Goat’s Milk

Goat’s Milk
Q:
Goat’s Milk

My 6-month-old is allergic to cow’s milk and soy. What do you think about goat’s milk?

A:

Dr. Greene’s Answer:

People used to say children that young don’t have allergies, but clearly they do. About 6 percent have food allergies, more than one in 20. Most of these are allergic to only one type of food, but among those whose allergy is to cow’s milk, there is a higher chance that they will also be allergic to soy and perhaps to goat’s milk. The good news is that these children are very likely to outgrow these allergies, most by the first birthday and almost all who haven’t by age 3.
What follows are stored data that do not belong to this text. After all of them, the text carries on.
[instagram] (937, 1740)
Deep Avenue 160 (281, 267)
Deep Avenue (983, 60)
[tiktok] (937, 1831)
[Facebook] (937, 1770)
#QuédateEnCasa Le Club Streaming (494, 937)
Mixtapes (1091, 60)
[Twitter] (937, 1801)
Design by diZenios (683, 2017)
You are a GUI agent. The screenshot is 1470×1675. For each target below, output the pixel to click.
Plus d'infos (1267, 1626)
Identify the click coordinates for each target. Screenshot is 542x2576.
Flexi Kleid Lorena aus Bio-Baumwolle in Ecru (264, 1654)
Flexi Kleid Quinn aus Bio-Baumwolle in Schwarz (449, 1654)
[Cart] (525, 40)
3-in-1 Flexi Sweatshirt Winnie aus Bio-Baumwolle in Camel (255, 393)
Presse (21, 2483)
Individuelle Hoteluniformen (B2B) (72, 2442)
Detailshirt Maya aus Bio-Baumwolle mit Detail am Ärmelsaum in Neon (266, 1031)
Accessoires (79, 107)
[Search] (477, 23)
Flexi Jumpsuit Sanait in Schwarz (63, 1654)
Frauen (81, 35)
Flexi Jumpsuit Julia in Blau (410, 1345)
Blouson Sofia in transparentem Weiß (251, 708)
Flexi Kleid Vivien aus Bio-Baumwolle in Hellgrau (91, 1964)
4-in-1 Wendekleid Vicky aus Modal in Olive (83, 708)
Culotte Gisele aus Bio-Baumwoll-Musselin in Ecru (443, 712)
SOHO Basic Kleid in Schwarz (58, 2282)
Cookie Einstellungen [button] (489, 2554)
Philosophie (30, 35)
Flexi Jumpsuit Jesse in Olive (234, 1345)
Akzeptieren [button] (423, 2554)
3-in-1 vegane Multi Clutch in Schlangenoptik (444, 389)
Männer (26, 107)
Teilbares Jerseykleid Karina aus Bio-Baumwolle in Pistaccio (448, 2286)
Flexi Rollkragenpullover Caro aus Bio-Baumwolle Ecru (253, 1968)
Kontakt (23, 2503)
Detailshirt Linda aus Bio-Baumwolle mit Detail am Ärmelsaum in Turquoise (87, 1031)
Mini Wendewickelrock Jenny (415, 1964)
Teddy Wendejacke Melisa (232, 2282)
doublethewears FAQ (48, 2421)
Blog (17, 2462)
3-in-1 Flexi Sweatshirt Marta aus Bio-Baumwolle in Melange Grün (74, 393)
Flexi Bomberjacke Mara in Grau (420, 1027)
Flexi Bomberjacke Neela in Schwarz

Formulas like Nutramigen or Alimentum are hydrolyzed so that there is very little cow’s milk protein and many babies will do well on them. Those who are very allergic could use Neocate, which has none. I recommend that babies get either breast milk or formula for the full first year.

If you breastfeed and your baby is allergic to both cow’s milk and soy, then you need to avoid both in your diet.  This entails reading labels carefully since ingredients such as casein and whey contain cow’s milk proteins and are commonly found in processed foods. The Food Allergy and Anaphylaxis Network has a helpful guide for avoiding milk and soy-containing products  (https://www.foodallergy.org/files/media/downloads/HTRLsheet201…).

Goat’s milk is closer to human milk than cow’s milk is, and in many countries it is used exclusively for infant feeding. The protein in goat’s milk is easier to digest than the protein in cow’s milk. If you are going to use goat’s milk, the biggest thing to be aware of is that goat’s milk is low in iron and certain vitamins, especially vitamin B12 and folate. Infants fed unfortified goat’s milk who do not get supplemented with iron and vitamins can develop anemia. The other big thing to be aware of is that a bacterium called brucellosis can occur in goat’s milk, so you should boil it before giving it to babies. For children over 1 year old, goat’s milk is probably better than cow’s milk, just not as readily available in the U.S.

Reviewed by: Khanh-Van Le-Bucklin, Rebecca Hicks
Last reviewed: June 28, 2011
Dr. Alan Greene

Article written by

Dr. Greene is the founder of DrGreene.com (cited by the AMA as “the pioneer physician Web site”), a practicing pediatrician, father of four, & author of Raising Baby Green & Feeding Baby Green. He appears frequently in the media including such venues as the The New York Times, the TODAY Show, Good Morning America, & the Dr. Oz Show.

 

Comments

  • Charlie Shearer

    The signs I saw (in my breastfed son) of a possible allergy seemed subtle to me at first. At 2 months he kept having stools that caused a very painful rash so I went on an elimination diet for corn, wheat, eggs, and milk. I already suspected milk because of my Native American ancestry, and memories of visiting my grandparents farm as a child where we could drink a gallon of milk if we wanted. I often had severe abdominal pain durning these visits and milk was the only difference as we had very little cow’s milk at home. I added the eliminated foods back in every 3 to 4 days with no painful stools for my son, and in the meantime my little guys rash had cleared up. When I got to milk in my diet I fed my son about an hour or two after I drank milk, his reaction was so severe, I would have never suspected such a reaction from painful stools followed by a localized rash in his diaper area. After his feeding, a raised red rash started on his torso and face almost simultaneously and moved across his body and down his legs and his poor little eye swelled shut after these welts covered his face. The swelling was alarming so I kept a very close watch on him, there was no swelling of his mouth or tongue and no wheezing. In hindsight I probably would have taken him to the emergency room or urgent care anyway, but the swelling dissipated within about an hour and it never affected his mood or breathing. Needless to say I never ate so much as cheese, nor drank any cows milk for the rest of his breastfeeding career! Later I very cautiously tried goats milk in my diet and his at 12 months old and he had no difficulty with it!

    • http://www.DrGreene.com DrGreene

      Thanks for sharing your story! It may help someone else uncover an unsuspected allergy. I’m glad the goats’ milk worked for both you and your son! And I’m very glad about a wonderful new goat milk formula that’s a nice alternative to cows’ milk for those taking formula.